More About the Plot and Cast
Stephen Holden, New York Times:
[The] inventor, Yehezkel, a robust bear of a man (Ze’ev Revah) and his wife, Levana (Levana Finkelshtein), a couple in their 70s, are distressed by the acute suffering of their friend Max (Shmuel Wolf), who is dying of cancer and against his will is kept alive by doctors. Max’s wife, Yana (Aliza Rozen), entreats Yehezkel to assist Max, however he can, in ending his agony.

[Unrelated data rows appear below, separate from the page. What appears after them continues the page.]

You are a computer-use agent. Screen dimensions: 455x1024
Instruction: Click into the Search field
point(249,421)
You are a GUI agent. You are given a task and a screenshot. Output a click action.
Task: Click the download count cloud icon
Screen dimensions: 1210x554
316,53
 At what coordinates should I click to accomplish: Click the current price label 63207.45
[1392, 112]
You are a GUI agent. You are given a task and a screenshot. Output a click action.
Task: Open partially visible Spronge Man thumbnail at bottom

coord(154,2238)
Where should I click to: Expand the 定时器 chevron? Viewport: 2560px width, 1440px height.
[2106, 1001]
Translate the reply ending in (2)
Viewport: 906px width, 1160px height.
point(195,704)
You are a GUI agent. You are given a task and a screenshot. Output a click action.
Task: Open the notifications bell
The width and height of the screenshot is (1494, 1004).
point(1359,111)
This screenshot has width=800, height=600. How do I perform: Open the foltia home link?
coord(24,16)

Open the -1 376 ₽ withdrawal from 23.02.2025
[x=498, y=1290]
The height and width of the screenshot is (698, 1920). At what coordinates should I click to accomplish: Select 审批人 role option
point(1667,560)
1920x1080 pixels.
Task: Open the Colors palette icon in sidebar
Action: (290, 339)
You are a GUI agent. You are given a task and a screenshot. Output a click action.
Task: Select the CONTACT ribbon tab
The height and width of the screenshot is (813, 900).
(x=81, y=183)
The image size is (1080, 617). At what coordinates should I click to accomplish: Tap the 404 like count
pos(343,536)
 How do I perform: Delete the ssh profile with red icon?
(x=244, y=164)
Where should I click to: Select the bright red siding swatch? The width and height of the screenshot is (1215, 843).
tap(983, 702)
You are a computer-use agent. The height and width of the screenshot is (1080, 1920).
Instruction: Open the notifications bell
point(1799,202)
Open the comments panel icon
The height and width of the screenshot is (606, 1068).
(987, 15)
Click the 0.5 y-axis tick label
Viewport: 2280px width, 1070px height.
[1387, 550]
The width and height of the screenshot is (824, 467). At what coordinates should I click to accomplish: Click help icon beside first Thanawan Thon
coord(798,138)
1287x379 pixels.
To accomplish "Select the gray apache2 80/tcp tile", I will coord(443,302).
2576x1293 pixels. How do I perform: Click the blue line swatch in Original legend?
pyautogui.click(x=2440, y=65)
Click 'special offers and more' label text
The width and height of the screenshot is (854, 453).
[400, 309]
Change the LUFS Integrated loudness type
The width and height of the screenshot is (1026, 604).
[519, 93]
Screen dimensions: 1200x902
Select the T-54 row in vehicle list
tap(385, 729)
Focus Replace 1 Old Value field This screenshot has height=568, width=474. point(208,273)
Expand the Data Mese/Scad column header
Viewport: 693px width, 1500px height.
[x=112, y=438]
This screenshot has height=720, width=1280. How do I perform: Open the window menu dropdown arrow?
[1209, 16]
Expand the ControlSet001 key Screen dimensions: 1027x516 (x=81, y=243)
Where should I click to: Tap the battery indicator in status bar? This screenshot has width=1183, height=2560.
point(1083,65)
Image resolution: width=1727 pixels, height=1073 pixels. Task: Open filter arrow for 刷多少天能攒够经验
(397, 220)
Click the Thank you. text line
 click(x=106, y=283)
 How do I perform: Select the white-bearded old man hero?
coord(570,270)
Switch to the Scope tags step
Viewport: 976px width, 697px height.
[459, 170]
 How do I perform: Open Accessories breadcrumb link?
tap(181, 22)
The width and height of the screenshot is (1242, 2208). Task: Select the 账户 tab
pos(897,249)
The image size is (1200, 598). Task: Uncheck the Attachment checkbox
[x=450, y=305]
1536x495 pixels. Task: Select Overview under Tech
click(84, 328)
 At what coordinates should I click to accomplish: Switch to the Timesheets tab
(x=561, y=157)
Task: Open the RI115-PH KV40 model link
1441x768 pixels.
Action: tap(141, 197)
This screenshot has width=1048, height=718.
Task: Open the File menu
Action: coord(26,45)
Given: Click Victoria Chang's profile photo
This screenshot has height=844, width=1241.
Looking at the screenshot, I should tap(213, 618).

Enter Dr. Daniel (Ilan Dar), a retired veterinarian and a resident of the retirement home who has put down many animals. He agrees to help Yehezkel perfect the design of a machine that will allow Max to end his own life by pushing a button. Raffi (Rafael Tabor), a retired police officer, advises that a pretaped video from Max stating that he alone is responsible for his suicide will help avoid trouble with the law…
Abby Garnett, Village Voice: “The Farewell Party makes drama out of right-to-die politics and asserts that just about everyone who makes it past a certain age will have to contend with the issue in one way or another.”
Odie Henderson, rogerebert.com:
I rated it highly because I was moved and amused by it, and I enjoyed the characters and the actors who superbly play them. They are afforded an agency we don’t see given to older people in mainstream cinema. They’re allowed to make tough decisions, good and bad, without interference from a younger, supposedly smarter world. They’re depicted as people full of energy and contradictions, regardless of age. For example, Dr. Daniel is not only afforded an active sexual relationship with the married, closeted Raffi, but is also a septuagenarian still hiding his homosexuality from his mother.
Brandon Judell, The Huffington Post:
The Farewell Party moves about at a brisk pace with flawless acting, majestic cinematography by Tobias Hochstein, and a warm sensibility, while convincingly arguing Schopenhauer’s point that ‘they tell us that suicide is the greatest piece of cowardice…that suicide is wrong; when it is quite obvious that there is nothing in the world to which every man has a more unassailable title than to his own life and person.’